A list of the top 20 most frequent words, as well as the number of times they appear, is also given.
# Create wordcloud plot of all words appearing at least 1000 times
plot(samplesdfm, random.order=FALSE, min.freq=1000, colors=brewer.pal(1, "Set2"))
# Table of the 20 most frequent words
as.data.frame(topfeatures(samplesdfm, 20))
## topfeatures(samplesdfm, 20)
## just 22165
## get 21473
## like 20968
## will 18993
## one 18745
## go 18608
## love 17015
## time 16905
## can 16740
## day 16210
## thank 14407
## good 14014
## make 13268
## know 13249
## now 12821
## see 11696
## new 11276
## work 11198
## look 10801
## think 10759
A similar approach was taken when looking at the various N-grams. While values of n included 1-4, only the 2-gram data is shown here. All of the n-grams will be used for the prediction model.
A word cloud was not used, but a frequency histogram as well as the top 20 list of n-grams was used.
topn <- as.data.frame(topfeatures(twograms, 20))
topn
## topfeatures(twograms, 20)
## of_the 20393
## in_the 20313
## for_the 12289
## to_the 11349
## on_the 11049
## to_be 9845
## at_the 7686
## go_to 6975
## i_have 6916
## i_am 6331
## and_the 6285
## i_was 6251
## want_to 6171
## is_a 6161
## have_a 6068
## and_i 5975
## it_was 5950
## in_a 5935
## if_you 5721
## for_a 5688
#Plot Word Frequencies
topndf<-data.frame(names(topfeatures(twograms, 20)),topn)
ggplot(data=topndf, aes(x=reorder(topndf[,1], topndf[,2]), y=topndf[,2])) + geom_bar(stat="identity", fill = "red") +
coord_flip() + ylab("Frequency") + xlab("N-gram") + ggtitle("2-gram Frequency - Top 20")
The plan going forward is to use the n-gram data that has been constructed to help with the predictive text model. Due to the time it takes to get the data ready, I stopped at 4 gram for this milestone but plan to go up to 10-gram combinations.
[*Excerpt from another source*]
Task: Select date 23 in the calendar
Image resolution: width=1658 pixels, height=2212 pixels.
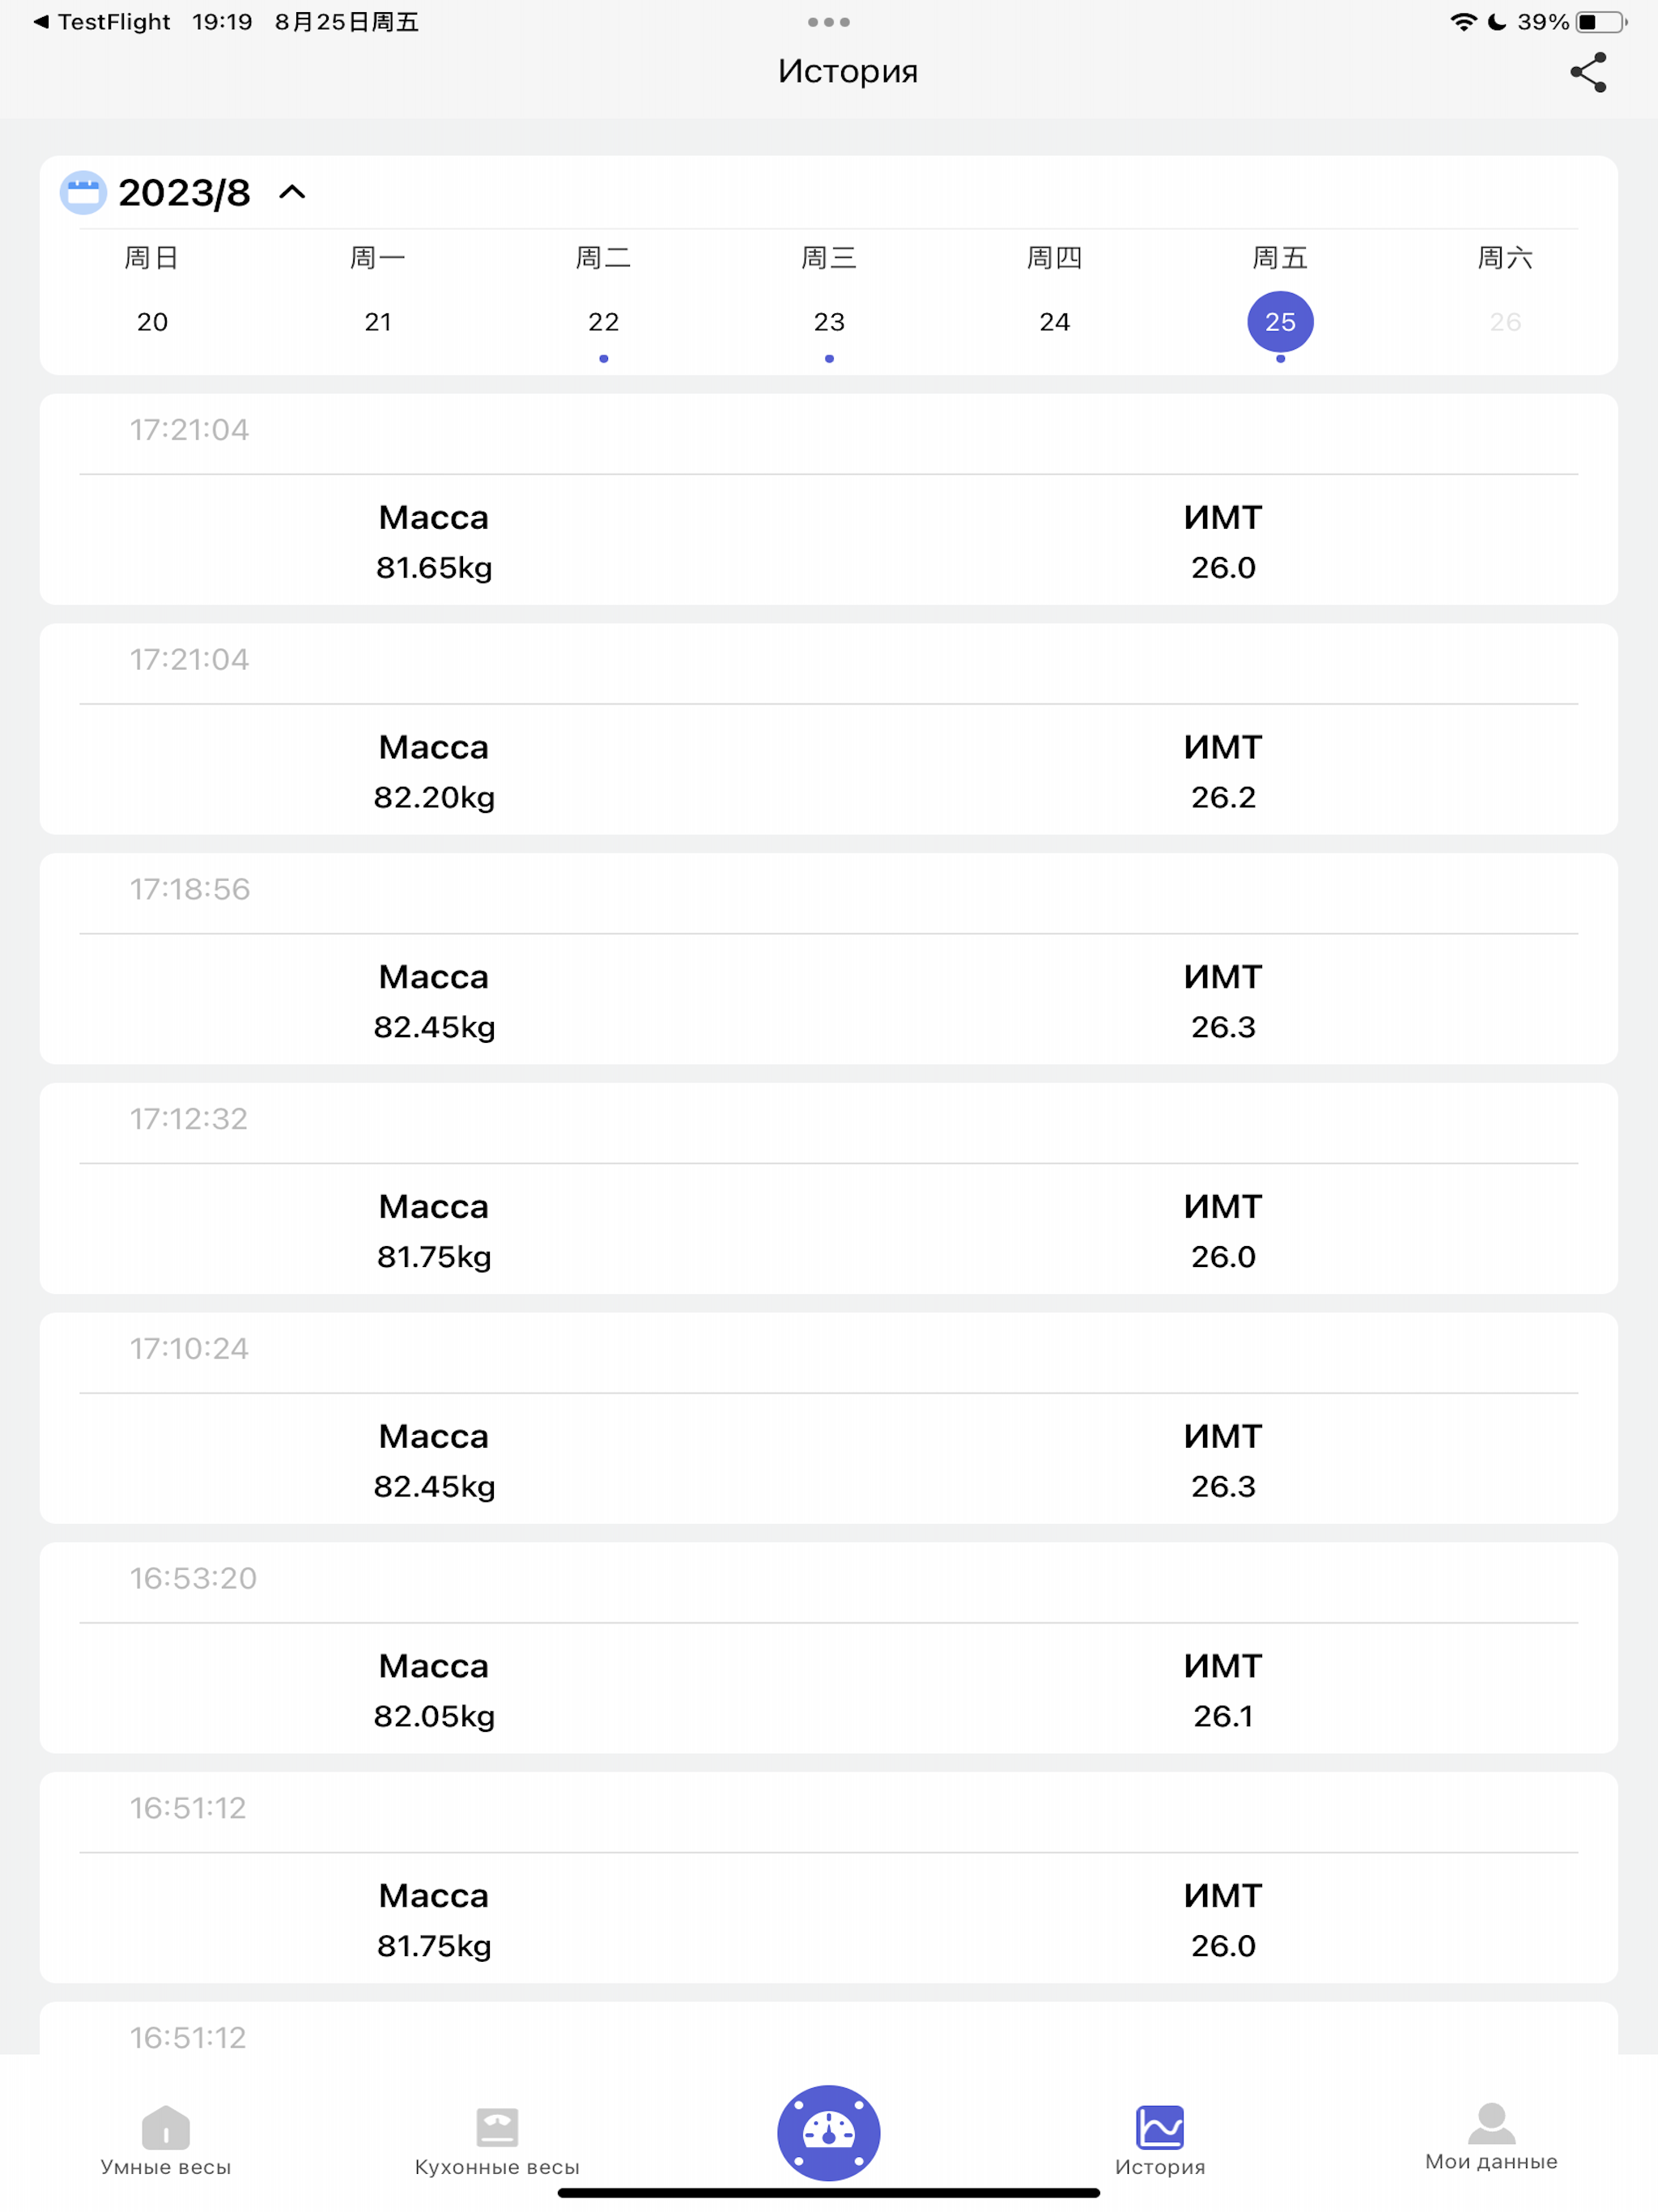Action: click(829, 322)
I also plan to see if the data sampling needs to be increased or can be decreased to help with model speed.
Mis-spellings and instances where a word or n-gram has not been seen in the data will need to be taken care of as well. The ideas benhind Markov chains will also be explored more, and Katz back-off models will need to be investigated. These ideas were mentioned in the course materials and will hopefully help with developing the predicition model.